Openstack meets MIKELANGELO and OSv - Mikelangelo - Horizon 2020 Project on Virtualization, Cloud Computing, and HPC

MIKELANGELO was at the OpenStack Summit event, presenting the talk titled HPC, Unikernels and OpenStack, as part of the HPC Research track. The session focused on lessons learned while integrating HPC workloads with unikernels on top of OpenStack. This blog post is a summary of the presentation given by project’s coordinators, Daniel Vladušič and Gregor Berginc.

HPC workloads are traditionally executed in general purpose operating systems running directly on the host. To improve manageability and mostly flexibility of the infrastructure, sometimes container technology is used – typically in deployments called HPC-clouds. However, while containers offer density and rapid deployment, they lack in security. To this end, we use lightweight general purpose unikernel OSv. This approach provides bare minimum, yet fully virtualized and thus more secure execution environment.

Looking at the high-level diagram of MIKELANGELO project, the presentation was focused on the execution, application deployment in OSv and then on the integration with OpenStack.

To put OSv in context, we presented other unikernels – currently this field if lively, with many highly specialized, language specific unikernels emerging (e.g. MirageOS, HaLVM, Clive, etc.). OSv on the other hand is a general purpose unikernel – the only similar unikernel is Rumprun. As we need versatile, drop-in replacement for Linux, OSv is the best choice – it can run Java, C, C++, Ruby, Perl, Go and more. It is also standards’ compliant (POSIX, Linux, stdlib), offers KVM support, has demonstrated superior network performance, with numerous existing apps and community backing.

The advantages of the unikernel are its small image footprint, which results in network and energy efficiency. It also boots extremely fast, flattens execution and permission layers (single address space, single user), offers isolation and security and has small attack surface. However these properties come at a price. Single address space means running of a single process (no forking). Given the developer base is rather small (unikernels are still rather niche technology), there always exists a concern about the performance level – some functionalities are not developed on the scale as in the more widespread operating systems.

Our experience with OSv confirms the general advantages as well as disadvantages. We had to work around the kernel, libraries and app forks, as only multi-threaded applications are allowed – we have extended the threading support in OSv (all accepted in OSv source). Typical HPC application requires MPI, for which an OSv-dependent extension has been implemented for Open MPI (processes replaced with threads and replaced remote access). On the more general level, we can observe that when running applications, some system calls and standard library functions were missing. Sometimes, stubbing them worked, but not always. Typical changes required to run an application under OSv are source code re-compilation, omission of unavailable concepts (e.g. fork) and then trial and error approach.

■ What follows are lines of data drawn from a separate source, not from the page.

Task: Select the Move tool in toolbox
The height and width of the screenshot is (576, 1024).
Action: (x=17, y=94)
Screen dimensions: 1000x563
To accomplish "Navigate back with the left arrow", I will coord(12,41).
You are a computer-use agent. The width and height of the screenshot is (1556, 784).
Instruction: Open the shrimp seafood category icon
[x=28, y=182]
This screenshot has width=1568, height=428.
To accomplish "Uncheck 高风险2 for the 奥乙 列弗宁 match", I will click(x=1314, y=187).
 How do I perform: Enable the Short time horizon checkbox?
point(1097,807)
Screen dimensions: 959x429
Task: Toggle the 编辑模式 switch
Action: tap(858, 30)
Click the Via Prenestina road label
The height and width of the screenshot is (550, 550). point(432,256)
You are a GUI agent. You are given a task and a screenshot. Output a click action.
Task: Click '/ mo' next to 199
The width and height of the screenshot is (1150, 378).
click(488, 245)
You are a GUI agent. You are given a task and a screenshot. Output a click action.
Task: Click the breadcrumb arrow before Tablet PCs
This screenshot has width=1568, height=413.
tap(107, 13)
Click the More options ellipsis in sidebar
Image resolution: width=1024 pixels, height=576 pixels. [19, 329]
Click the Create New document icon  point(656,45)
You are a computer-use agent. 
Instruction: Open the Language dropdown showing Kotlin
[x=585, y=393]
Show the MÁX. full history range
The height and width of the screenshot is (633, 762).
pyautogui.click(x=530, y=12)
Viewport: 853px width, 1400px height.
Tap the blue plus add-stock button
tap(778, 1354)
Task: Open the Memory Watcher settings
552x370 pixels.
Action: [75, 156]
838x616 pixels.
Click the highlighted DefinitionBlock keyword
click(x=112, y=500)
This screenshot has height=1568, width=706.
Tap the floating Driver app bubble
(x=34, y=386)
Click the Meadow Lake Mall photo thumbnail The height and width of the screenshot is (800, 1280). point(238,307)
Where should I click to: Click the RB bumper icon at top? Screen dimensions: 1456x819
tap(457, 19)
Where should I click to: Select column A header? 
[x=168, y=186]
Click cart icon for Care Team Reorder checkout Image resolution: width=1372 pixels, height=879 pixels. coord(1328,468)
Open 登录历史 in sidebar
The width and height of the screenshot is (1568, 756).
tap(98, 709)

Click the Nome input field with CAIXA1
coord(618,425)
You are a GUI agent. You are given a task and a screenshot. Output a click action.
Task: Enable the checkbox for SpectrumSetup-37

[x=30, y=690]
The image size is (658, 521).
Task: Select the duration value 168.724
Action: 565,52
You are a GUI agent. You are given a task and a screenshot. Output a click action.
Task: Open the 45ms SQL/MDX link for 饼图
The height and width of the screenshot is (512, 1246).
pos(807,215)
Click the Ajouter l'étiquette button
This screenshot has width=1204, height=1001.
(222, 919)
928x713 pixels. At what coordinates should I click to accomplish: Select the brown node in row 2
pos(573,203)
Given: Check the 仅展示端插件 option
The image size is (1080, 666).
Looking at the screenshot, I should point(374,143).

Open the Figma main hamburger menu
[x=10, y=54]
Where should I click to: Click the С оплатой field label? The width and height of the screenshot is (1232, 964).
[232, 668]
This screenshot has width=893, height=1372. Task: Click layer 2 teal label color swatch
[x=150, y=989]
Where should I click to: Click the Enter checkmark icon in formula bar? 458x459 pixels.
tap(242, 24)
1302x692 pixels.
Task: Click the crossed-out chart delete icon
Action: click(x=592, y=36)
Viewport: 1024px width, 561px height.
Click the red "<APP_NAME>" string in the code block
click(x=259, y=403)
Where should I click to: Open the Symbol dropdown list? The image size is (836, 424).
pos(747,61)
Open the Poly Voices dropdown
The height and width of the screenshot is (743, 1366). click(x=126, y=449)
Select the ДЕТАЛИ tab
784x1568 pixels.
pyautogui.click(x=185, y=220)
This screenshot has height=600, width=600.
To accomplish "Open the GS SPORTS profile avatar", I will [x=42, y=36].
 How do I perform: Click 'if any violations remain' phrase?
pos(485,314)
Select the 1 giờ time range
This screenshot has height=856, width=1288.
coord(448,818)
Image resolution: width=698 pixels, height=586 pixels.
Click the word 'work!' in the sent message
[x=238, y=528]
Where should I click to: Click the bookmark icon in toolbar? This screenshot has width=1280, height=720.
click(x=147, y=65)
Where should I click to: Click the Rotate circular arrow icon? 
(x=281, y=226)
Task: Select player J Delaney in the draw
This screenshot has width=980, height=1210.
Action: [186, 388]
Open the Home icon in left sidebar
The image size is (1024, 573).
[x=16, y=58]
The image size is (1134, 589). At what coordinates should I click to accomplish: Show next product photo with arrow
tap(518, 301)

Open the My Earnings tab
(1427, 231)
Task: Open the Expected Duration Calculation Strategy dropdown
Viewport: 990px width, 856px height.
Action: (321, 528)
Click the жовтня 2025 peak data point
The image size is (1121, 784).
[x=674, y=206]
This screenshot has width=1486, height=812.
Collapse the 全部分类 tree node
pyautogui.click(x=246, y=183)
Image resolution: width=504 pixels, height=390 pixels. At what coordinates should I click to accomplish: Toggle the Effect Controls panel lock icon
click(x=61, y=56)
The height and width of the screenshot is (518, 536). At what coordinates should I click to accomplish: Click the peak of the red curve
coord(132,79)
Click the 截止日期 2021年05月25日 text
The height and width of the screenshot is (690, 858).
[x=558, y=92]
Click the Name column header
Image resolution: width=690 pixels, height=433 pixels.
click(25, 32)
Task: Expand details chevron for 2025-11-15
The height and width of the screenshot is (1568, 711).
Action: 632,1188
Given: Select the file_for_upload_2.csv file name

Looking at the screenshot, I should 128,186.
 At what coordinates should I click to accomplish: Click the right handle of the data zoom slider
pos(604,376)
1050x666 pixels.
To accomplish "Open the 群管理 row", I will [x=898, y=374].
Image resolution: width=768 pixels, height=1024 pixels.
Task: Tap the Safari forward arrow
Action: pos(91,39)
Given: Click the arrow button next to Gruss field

Once we are capable to run application in OSv, we should appropriately package it. To this end, we have several tools available – historically, we have Capstan, which has been heavily updated in the last year. It now offers package management (Initialisation, Collection, Composition, Execution and Run configurations), basic OpenStack integration (Image creation, Instance execution) and Package hub (package repository to allow composition of application from several smaller packages). On the other hand, as part of the larger effort in the unikernel area, we have contributed OpenStack Provider for UniK, allowing for Image & Instance management and Networking functionalities. Use of either of these two tools allows management of OSv applications under OpenStack. Strictly speaking, OSv is now supported from the Glance, Nova, Neutron, Heat and Horizon components.

Let us now turn to real-life applications tested and deployed. The first one is aerodynamics problem, which requires OpenFOAM and Open MPI. OpenFOAM was re-compiled with no changes to the source code, but with some small changes to the build system. We compiled it into shared objects with build dependencies andhad to provide a few new functions in OSv and stdlib. The result is OpenFOAM system, running unmodified commands, with several pre-built application packages already provided.

Another example is Fortran proprietary simulation code. We had to make just a few modifications in the source code, recompile it and it is able to run unmodified commands.

To conclude, the MIKELANGELO project covers a complete stack – from unikernel to OpenStack management of the said unikernel. Inside the unikernel, we can run much more than we could one year ago, also offering this efficient solution to the HPC providers.